9.Healthy-related quality of life in patients with Crohn disease and its affecting factors
Nan GAO ; Huimin LU ; Xiya WANG ; Dongtao SHI ; Rui LI ; Lanxiang ZHU ; Weichang CHEN
Chinese Journal of Digestive Endoscopy 2022;39(6):489-492
To evaluate the psychological symptoms of patients with Crohn disease (CD), and to explore the risk factors affecting quality of life (QOL) in CD patients, 50 adult patients with CD, and 50 healthy controls were enrolled. Psychological questionnaires including self-rating anxiety scale (SAS), self-rating depression scale (SDS), the inflammatory bowel disease questionnaire (IBDQ) and the short form-36 health survey (SF-36) were completed. The results showed both the SAS (40.3±8.5 VS 37.6±7.0) and the SDS (47.1±11.1 VS 41.8±9.6) in CD patients were significantly higher than those in the healthy controls ( t=5.4, P<0.05; t=10.6, P<0.05). The IBDQ scores revealed the physical symptoms scores were 49.50±7.62, systemic symptoms scores 23.92±5.07, emotional functions scores 57.13±15.62, and social function scores 22.15±9.08 in CD active phase. However, the above scores were 60.12±4.01, 26.24±3.97, 67.34±15.17, and 25.44±2.03 respectively in the remission phase. Four subscale items of IBDQ in CD active phase were significant lower than those in the remission phase (all P<0.05).

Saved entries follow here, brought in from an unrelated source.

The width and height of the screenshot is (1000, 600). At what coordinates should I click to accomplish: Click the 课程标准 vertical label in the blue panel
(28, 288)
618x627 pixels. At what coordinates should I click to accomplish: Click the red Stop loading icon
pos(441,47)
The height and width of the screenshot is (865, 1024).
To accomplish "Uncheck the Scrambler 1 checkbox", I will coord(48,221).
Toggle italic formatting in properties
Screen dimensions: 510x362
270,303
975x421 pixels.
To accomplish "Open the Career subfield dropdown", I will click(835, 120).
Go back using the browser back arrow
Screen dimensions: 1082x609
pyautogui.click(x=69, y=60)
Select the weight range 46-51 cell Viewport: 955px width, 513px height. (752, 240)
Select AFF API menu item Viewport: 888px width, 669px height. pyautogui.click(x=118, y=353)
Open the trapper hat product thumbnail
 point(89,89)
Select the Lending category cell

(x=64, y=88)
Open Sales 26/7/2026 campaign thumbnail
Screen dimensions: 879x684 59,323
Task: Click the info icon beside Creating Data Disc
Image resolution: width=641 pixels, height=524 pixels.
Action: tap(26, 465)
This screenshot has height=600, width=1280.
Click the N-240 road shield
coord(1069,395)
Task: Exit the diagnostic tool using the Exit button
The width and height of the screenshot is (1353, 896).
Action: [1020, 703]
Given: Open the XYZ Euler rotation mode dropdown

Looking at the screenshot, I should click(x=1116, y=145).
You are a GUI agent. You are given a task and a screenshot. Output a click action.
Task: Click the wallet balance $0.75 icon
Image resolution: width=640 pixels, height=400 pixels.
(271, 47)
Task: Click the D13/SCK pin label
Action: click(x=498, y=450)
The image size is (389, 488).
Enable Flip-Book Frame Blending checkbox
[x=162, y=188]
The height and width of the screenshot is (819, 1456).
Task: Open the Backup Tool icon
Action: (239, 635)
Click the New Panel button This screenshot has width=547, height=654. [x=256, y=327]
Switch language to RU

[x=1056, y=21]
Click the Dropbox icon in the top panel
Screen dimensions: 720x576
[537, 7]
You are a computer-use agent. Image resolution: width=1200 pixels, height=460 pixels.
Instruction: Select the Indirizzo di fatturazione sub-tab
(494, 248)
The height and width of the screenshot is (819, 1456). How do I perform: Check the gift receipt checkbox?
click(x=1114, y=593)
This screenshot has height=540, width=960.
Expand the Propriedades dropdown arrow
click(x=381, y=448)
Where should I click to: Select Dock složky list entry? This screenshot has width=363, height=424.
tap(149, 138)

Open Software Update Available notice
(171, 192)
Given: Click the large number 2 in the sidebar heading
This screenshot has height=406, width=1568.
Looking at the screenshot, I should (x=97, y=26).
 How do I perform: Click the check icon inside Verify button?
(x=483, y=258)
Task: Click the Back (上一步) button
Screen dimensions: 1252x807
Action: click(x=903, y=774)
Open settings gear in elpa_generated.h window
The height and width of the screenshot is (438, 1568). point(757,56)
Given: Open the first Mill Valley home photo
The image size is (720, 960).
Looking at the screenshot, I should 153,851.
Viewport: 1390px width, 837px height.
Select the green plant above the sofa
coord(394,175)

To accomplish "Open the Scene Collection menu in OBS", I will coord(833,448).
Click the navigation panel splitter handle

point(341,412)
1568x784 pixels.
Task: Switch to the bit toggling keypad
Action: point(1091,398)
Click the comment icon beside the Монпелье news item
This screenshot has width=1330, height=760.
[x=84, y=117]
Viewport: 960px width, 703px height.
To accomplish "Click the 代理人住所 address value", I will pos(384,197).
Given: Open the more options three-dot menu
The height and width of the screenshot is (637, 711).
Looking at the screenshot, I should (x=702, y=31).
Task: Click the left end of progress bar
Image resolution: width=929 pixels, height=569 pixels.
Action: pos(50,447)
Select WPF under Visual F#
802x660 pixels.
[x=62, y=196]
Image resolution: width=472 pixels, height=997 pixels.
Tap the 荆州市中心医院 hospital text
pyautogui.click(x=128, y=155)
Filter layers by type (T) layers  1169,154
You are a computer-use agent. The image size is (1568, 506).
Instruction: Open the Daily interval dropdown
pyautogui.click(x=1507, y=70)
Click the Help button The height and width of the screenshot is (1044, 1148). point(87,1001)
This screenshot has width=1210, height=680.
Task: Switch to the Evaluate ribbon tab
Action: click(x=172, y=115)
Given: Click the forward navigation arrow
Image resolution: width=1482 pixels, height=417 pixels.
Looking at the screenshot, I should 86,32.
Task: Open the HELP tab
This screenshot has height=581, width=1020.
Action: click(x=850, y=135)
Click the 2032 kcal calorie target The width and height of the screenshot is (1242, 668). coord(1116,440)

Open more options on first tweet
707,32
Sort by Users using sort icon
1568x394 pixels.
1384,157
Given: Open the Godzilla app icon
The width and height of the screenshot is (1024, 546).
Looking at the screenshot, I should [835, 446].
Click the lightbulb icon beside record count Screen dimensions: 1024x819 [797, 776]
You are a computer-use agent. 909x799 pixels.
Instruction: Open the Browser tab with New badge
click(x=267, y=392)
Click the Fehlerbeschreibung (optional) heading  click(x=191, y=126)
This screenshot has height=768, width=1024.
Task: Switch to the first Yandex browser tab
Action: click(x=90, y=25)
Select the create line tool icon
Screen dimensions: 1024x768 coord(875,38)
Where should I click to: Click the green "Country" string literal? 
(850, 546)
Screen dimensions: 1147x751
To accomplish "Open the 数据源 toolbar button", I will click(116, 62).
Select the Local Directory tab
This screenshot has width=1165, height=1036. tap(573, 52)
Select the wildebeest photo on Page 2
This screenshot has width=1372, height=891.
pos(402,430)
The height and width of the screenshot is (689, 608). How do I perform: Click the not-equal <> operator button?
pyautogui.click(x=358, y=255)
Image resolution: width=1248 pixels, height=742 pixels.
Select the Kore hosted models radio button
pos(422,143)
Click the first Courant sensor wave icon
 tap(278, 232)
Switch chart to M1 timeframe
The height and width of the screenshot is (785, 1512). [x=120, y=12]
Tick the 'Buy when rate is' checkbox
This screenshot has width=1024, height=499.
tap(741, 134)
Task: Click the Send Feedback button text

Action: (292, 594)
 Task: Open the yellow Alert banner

The subscale items of SF-36 scores (PF, RP, BP, GH, VT, SF, RE, MH) in CD patients were significant lower than those in healthy controls (all P<0.05). The SF-36 items scores of PF,RP and MH in the remission phase were significant higher than those in the active phase (all P<0.05). The SF-36 items scores of GH and VT in patients with malnutrition were significant lower than those with nutrition (both P<0.05). Multivariate regression analysis showed that disease status and nutritional risk ( P<0.05) significantly affected the patients' IBDQ scores. Factors including sex, age, marital status, education background, medical insurance, use of biologicals, surgery treatment had little influence on the total score of IBDQ ( P>0.05). Psychological conseling and treatment in the active phase may improve QOL of CD patients.